If you don’t set this attribute, it will be treated as a session cookie. That means the browser will delete this cookie once the user exit the Browser (Closing the tab or one window will not end the session. It will end only when all the windows of the browser are closed.)

HttpOnly — This attribute indicates to the browser to send this cookie along with HTTP requests made to the server. But if you try to access this cookie on Browser through Javascript, it will not be accessible. If you don’t set this attribute then it will be sent along with an HTTP request to the server as well as it will be accessible on the browser through Javascript.

Secure — This attribute indicates to the browser to send this cookie to the server only when HTTPS requests are made to the server.

SameSite — This attribute specifies whether to send this cookie along with HTTP requests apart from the current page URL domain. That means if a user is browsing www.ugaoo.com and the browser already has a cookie created against www.facebook.com but that is set with “SameSite” attribute with either “Strict” or “Lax” then don’t send this cookie while making any HTTP requests made to “www.facebook.com” to fetch any resources.

SameParty — This attribute has been introduced in the wake of third-party cookies getting disabled. This is to facilitate certain functionalities (like single sign-on) which rely on sharing cookies across domains of an organization. It is still evolving functionality, refer to this article for more details.

For more detailed information about the different attributes of the cookie refer

Accessibility of the cookie from the server

In the above section, we discussed how cookies are created from Server and while creating the cookies what all attributes can be attached, which will define the accessibility of the given cookie.

Let’s understand how and when these cookies are being sent to the server and in which format. Whenever a browser makes an HTTP request to the server, it will find all the cookies mapped to the given request URL based on domain, expiry, path, secure, HttpOnly, SameSite & SameParty attributes of the cookie. Creates a “;” separated string of key=value tokens from those list of cookies and sends this string through the HTTP request header “cookie” (refer to my earlier article to understand the request header). Refer above screenshot of the actual request from the dev tools panel of Chrome. Server-side technologies facilitate access to these cookies to read them from the request header.

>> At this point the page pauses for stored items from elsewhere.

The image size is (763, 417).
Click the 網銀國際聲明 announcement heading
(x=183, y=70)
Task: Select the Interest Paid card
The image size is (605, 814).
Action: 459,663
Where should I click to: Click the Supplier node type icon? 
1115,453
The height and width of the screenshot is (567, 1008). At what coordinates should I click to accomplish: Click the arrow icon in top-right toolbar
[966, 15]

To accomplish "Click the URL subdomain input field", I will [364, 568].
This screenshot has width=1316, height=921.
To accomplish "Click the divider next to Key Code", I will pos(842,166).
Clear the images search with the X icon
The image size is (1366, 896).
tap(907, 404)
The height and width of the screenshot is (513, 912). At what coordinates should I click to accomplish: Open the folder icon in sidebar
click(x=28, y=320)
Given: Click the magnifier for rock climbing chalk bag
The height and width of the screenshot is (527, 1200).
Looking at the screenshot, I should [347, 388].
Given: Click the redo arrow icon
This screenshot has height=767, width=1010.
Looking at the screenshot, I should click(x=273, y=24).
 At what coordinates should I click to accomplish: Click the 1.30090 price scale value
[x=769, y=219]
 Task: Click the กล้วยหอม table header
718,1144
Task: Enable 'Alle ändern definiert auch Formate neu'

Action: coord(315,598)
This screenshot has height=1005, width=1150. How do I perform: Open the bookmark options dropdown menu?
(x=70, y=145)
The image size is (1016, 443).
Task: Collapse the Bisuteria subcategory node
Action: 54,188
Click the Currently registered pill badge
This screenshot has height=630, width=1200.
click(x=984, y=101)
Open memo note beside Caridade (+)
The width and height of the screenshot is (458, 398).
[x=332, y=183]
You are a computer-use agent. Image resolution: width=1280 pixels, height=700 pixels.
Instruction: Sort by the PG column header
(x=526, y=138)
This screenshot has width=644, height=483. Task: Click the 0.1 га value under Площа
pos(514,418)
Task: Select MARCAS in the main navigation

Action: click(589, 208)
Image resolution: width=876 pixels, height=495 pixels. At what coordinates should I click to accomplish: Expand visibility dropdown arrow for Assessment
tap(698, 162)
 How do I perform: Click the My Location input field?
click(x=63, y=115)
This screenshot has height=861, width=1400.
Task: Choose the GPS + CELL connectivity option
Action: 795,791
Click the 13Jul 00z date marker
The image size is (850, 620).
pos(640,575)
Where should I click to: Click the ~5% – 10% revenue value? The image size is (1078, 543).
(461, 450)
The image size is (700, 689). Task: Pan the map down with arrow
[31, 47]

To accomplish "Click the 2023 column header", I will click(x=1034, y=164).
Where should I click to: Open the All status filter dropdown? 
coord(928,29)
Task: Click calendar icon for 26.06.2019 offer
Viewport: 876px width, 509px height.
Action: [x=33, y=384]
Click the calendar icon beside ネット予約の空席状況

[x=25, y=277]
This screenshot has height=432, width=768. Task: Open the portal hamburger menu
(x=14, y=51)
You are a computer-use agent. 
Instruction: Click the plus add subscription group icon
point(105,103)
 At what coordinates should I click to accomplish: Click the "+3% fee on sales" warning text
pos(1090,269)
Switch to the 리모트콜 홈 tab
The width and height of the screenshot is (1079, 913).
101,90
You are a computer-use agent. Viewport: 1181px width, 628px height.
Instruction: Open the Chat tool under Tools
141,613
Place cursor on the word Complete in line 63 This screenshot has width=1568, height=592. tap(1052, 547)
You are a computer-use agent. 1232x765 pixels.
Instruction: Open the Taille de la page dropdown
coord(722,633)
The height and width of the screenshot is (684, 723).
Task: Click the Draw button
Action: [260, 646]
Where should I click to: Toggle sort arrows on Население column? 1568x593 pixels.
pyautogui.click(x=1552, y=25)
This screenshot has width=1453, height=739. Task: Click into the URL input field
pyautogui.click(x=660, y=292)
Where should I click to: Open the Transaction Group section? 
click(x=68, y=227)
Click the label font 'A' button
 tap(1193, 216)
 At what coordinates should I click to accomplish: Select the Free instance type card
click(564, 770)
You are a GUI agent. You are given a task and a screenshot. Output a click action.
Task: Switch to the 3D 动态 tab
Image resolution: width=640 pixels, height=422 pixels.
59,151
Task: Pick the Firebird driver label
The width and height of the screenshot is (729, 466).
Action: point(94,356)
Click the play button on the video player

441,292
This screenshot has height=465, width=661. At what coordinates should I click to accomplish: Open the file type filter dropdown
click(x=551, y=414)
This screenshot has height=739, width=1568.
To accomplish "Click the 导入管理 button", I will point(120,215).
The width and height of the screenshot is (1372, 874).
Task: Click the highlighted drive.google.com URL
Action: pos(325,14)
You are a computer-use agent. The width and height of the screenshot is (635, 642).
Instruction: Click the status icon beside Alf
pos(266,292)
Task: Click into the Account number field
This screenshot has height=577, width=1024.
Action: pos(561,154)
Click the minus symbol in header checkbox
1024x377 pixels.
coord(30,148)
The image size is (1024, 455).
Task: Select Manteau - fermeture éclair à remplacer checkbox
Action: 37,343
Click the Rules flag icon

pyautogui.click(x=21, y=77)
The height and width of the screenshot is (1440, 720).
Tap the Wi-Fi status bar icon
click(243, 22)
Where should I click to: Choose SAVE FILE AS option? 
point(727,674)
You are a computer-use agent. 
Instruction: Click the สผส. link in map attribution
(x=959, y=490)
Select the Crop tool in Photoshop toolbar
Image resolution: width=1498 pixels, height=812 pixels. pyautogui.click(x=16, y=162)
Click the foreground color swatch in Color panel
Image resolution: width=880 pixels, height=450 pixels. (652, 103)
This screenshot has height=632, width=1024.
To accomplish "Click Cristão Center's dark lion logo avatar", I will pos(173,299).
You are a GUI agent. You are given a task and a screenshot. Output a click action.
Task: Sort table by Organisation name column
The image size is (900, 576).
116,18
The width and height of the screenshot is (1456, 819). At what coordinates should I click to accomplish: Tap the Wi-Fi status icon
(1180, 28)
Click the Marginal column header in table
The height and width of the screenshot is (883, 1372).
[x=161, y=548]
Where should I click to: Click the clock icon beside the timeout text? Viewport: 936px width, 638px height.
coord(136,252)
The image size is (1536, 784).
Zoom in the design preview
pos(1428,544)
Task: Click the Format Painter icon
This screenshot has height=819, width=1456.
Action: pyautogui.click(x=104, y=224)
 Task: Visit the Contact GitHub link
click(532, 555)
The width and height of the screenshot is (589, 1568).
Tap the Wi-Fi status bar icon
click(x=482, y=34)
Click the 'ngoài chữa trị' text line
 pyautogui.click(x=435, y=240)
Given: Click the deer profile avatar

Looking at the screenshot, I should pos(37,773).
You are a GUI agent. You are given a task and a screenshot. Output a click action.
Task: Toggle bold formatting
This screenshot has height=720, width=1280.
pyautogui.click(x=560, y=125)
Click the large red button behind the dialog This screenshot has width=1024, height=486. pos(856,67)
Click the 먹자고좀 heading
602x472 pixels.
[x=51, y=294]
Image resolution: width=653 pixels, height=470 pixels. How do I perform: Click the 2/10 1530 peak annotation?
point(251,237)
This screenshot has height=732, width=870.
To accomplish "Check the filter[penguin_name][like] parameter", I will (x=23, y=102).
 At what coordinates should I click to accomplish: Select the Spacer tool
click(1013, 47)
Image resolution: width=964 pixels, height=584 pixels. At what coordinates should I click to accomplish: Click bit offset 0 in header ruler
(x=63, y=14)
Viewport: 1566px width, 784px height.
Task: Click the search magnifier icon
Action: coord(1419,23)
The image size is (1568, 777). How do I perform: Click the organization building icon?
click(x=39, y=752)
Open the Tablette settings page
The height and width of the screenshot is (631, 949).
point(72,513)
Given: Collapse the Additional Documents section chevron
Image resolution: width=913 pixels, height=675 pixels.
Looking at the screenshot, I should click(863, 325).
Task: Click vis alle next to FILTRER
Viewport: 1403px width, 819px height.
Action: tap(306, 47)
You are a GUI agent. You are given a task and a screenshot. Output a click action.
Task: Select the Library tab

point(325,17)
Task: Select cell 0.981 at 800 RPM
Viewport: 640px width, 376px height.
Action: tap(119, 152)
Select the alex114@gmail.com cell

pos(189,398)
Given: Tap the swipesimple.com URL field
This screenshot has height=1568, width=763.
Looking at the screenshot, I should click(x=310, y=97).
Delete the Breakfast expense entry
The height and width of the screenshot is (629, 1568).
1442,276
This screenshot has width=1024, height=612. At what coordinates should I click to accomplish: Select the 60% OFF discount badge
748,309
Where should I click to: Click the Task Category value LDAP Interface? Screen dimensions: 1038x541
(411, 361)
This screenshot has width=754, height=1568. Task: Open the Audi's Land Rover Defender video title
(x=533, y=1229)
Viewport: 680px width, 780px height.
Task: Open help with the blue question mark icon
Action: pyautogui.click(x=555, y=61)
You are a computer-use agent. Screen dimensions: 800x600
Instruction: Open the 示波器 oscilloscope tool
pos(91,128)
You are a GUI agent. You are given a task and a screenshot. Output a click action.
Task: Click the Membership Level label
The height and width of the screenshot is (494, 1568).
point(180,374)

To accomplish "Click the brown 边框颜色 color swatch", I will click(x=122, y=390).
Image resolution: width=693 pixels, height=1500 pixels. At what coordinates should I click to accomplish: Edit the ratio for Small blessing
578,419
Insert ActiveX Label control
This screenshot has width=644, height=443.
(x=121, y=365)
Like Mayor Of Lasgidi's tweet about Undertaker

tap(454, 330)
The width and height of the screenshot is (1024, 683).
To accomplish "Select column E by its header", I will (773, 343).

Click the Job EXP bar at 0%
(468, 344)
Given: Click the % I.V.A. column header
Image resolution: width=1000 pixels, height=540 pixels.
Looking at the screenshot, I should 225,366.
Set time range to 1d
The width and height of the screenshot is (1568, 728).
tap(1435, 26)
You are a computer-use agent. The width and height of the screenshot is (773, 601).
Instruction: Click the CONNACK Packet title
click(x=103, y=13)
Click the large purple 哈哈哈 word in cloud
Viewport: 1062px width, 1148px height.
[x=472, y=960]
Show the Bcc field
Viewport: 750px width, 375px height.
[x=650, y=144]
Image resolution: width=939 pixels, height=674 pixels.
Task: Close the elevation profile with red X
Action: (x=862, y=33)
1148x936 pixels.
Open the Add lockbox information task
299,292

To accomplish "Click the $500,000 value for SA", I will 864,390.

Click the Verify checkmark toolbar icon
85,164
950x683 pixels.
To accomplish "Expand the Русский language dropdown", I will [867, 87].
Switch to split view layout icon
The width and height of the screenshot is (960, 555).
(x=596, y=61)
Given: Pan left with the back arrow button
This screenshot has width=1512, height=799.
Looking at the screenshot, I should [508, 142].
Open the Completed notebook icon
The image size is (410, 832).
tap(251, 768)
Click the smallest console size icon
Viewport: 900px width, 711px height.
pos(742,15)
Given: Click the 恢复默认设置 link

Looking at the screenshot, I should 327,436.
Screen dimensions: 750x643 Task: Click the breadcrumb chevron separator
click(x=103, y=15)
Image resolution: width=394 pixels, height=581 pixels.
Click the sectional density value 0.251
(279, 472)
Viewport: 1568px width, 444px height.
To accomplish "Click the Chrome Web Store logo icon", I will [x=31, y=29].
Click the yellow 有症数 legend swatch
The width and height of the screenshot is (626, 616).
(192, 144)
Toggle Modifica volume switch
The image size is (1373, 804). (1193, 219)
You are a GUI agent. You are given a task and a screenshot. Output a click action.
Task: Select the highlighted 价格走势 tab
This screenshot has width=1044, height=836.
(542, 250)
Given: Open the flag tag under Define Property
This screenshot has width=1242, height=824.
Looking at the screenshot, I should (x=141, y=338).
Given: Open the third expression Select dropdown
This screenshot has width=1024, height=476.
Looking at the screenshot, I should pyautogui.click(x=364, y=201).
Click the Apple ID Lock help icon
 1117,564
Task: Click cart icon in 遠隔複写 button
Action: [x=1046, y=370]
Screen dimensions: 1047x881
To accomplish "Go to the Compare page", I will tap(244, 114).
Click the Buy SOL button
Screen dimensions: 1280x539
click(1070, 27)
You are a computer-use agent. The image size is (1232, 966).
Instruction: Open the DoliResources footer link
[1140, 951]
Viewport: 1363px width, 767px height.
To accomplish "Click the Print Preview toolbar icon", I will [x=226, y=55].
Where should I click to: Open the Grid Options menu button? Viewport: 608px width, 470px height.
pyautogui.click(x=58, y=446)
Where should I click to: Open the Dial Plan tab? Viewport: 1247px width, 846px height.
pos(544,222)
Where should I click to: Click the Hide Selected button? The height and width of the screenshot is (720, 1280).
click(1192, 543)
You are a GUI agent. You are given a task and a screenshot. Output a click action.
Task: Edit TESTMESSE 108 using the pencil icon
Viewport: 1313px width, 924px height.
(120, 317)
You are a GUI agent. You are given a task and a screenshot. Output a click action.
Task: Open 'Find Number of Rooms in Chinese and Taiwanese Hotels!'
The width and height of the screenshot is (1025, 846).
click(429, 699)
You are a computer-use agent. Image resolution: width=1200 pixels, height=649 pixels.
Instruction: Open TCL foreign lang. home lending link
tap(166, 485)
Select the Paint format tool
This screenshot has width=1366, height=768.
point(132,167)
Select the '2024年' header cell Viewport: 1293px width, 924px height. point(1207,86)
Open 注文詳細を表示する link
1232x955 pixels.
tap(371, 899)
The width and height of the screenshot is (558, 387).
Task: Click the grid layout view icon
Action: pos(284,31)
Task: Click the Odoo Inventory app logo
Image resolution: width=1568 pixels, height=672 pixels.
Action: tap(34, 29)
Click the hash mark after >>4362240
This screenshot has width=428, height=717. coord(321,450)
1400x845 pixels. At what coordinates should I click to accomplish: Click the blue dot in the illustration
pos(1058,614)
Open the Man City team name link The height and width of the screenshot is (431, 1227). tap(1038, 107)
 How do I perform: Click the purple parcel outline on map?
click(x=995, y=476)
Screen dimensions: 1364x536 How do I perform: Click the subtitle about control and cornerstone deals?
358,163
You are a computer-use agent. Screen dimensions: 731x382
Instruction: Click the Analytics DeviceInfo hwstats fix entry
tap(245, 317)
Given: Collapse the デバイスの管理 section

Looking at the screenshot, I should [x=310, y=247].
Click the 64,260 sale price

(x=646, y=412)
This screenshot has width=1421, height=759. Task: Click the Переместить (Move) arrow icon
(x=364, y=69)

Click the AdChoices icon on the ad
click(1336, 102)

Can we create the cookie through Javascript on the Browser side or access it?

Yes. We can create the cookie through Javascript on the browser-side as well as access the cookies through Javascript.

However, this cookie can be created only against the current page domain and its parent domain. No matter whether the Javascript code is served from the same domain as that of the page or any other domain. You cannot create an HttpOnly cookie from Javascript.

Similarly one can read the cookies mapped to the current page domain through Javascript along with other restrictions that we discussed above against each attribute of the cookie.